■ THE PROBLEM
From the entries below, count every line that contains the word "Select". Please give the number and nothing else.

■ SOURCE DATA
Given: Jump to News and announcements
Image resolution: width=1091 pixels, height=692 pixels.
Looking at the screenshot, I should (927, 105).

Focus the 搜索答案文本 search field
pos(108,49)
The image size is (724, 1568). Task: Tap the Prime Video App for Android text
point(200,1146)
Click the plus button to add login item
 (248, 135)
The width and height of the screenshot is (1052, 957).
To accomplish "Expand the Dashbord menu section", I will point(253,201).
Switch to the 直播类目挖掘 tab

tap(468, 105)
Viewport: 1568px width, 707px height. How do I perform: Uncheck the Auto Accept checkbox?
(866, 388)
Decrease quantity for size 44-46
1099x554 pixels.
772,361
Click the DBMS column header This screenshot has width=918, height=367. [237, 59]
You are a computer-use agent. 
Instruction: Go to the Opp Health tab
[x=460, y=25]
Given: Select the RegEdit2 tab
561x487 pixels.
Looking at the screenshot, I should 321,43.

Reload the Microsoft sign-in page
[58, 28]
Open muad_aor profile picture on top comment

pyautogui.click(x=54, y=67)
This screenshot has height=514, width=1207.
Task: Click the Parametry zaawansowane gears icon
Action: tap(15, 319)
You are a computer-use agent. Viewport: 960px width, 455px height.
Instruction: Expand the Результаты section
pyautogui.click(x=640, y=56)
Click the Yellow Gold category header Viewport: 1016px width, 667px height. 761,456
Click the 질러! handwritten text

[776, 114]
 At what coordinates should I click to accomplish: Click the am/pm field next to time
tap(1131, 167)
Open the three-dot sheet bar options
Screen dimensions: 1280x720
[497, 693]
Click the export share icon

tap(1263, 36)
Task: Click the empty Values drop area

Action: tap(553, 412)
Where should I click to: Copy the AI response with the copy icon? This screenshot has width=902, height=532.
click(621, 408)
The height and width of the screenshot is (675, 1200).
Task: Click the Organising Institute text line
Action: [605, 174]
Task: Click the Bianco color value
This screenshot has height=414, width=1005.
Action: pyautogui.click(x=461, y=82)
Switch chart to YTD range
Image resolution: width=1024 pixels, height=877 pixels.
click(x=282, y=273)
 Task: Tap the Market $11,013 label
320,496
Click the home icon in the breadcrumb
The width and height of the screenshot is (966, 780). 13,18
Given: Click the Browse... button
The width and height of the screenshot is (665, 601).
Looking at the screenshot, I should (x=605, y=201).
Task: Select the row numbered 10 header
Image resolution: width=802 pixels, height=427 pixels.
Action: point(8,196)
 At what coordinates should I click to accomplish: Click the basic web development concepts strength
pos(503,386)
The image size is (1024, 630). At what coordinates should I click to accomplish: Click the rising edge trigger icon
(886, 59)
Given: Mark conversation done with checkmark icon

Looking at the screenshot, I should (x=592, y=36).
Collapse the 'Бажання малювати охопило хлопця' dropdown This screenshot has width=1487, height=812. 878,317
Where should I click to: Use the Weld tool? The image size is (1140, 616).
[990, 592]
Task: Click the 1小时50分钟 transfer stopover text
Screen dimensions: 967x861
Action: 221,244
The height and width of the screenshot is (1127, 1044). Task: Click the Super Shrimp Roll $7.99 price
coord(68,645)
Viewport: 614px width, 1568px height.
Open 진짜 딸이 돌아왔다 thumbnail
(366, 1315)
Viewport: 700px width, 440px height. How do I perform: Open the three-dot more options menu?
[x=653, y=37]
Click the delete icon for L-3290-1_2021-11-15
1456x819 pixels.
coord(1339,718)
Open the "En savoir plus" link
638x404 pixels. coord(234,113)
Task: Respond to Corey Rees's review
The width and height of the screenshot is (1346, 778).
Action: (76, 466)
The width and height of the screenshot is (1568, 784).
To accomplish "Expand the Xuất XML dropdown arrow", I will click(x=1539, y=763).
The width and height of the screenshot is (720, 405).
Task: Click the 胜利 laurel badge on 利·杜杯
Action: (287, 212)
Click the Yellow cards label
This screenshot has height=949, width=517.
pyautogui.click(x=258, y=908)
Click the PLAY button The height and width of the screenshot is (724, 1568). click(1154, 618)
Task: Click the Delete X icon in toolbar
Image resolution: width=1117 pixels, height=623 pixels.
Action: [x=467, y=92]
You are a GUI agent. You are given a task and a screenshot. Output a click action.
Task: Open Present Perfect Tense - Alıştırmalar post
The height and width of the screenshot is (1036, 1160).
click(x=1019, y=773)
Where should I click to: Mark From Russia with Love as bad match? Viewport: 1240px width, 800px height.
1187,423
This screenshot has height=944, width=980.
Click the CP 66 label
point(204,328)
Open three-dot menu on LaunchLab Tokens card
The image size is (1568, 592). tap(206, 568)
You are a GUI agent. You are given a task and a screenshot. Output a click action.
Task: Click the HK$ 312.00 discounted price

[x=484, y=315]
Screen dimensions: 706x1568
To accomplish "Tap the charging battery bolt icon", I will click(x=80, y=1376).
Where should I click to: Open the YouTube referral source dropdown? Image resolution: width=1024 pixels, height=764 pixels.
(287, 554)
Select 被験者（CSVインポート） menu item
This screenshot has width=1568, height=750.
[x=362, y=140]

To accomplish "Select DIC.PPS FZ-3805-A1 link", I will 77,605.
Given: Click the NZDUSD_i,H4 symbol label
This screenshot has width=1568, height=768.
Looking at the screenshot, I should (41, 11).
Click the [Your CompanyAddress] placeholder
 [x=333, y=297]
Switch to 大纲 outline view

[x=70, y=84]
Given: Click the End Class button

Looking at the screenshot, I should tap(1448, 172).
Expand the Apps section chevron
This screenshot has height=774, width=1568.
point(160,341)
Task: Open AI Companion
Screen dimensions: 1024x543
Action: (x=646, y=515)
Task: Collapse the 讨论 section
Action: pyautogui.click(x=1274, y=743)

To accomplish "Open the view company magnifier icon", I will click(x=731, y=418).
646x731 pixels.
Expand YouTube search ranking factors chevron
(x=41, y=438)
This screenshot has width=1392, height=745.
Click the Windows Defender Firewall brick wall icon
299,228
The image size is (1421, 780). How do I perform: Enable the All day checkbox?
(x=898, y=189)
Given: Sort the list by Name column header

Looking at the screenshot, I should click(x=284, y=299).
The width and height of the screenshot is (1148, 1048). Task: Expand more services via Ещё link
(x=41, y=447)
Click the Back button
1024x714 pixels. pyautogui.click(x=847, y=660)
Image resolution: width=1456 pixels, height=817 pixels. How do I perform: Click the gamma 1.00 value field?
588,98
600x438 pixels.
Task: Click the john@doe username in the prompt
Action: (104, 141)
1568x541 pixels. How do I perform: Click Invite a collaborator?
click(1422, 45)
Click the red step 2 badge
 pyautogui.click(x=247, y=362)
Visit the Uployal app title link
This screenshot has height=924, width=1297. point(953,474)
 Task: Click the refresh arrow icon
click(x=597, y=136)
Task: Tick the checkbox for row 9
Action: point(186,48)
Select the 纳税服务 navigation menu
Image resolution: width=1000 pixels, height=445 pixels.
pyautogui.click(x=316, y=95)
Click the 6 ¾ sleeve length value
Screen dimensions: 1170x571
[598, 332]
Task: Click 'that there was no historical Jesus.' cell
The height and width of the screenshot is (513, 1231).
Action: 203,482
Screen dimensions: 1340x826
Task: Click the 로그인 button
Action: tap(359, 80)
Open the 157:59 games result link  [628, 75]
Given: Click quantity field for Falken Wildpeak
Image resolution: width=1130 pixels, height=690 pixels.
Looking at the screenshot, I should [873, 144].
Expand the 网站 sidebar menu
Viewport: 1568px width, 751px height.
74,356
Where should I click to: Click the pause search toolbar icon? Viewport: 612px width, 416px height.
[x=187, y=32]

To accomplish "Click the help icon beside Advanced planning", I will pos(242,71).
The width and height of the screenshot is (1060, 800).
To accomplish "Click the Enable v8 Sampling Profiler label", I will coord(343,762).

■ WRITTEN ANSWER
5